Um dos suspeitos pela execução do garçom Luiz Carlos Nunes de Matos, de 52 anos, se entregou de forma espontânea nesta segunda-feira (16), na 1ª Delegacia de Corumbá, a 413 km de Campo Grande. O crime ocorreu na última sexta-feira (13), na região do bairro Aeroporto.
Segundo a Polícia Civil, Luiz teria se desentendido com os envolvidos nas proximidades de um estabelecimento. Assim, os suspeitos saíram do local, mas retornaram minutos depois, momento em que o autor preso efetuou os tiros que atingiram o pescoço da vítima, causando a morte.
Após as investigações iniciais, foi representada pela prisão preventiva do autor dos disparos, de 21 anos, e também de Lucas Ramão Navarros Rodrigues. O veículo utilizado no crime também foi apreendido.
Por fim, o autor dos disparos se apresentou de forma espontânea na delegacia, foi interrogado e teve o mandado de prisão preventiva cumprido. Já Lucas está foragido da Justiça.

A Polícia Civil pede apoio da população para localizar Lucas.
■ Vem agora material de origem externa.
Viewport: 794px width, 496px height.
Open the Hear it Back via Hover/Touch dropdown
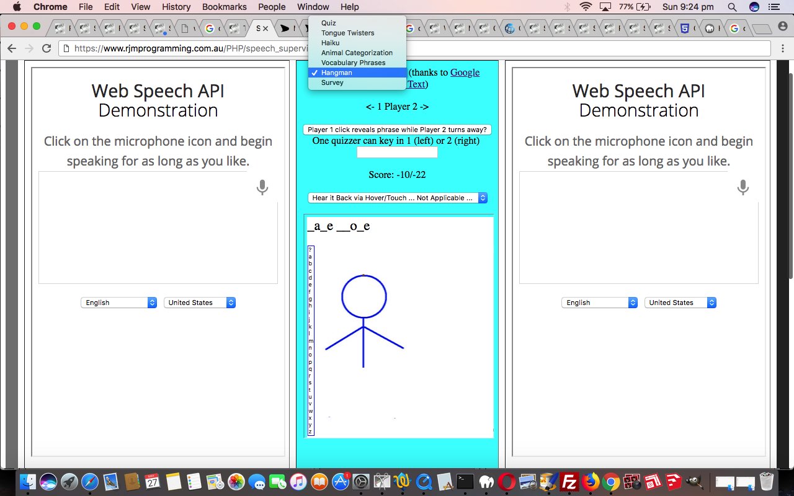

Informações sobre seu paradeiro podem ser repassadas de forma anônima pelo telefone (67) 3231-2810, com garantia de sigilo.
Execução
O crime aconteceu em uma conveniência localizada nas proximidades da Rua Edu Rocha, entre as ruas Cuiabá e América. A Polícia Militar foi acionada para atender uma ocorrência de disparo de arma de fogo perto do estabelecimento.
No local, os policiais encontraram vestígios de sangue e foram informados, por populares de que a vítima já havia sido socorrida e encaminhada ao Pronto-Socorro Municipal. Na unidade hospitalar, foi confirmado o óbito. Luiz foi atingido por um tiro na região do pescoço, segundo o Diário Corumbaense.
Uma testemunha relatou que a vítima havia parado na conveniência para comprar ração, quando ocupantes de um veículo se aproximaram e iniciaram uma discussão que evoluiu para vias de fato.
Após deixarem o local, eles retornaram minutos depois. Um dos ocupantes desceu do carro armado e efetuou disparos contra a vítima, fugindo em seguida com os demais envolvidos.
Equipes policiais realizaram buscas logo após o crime, inclusive em um possível endereço ligado a um dos suspeitos; mas, até o momento, ninguém foi preso.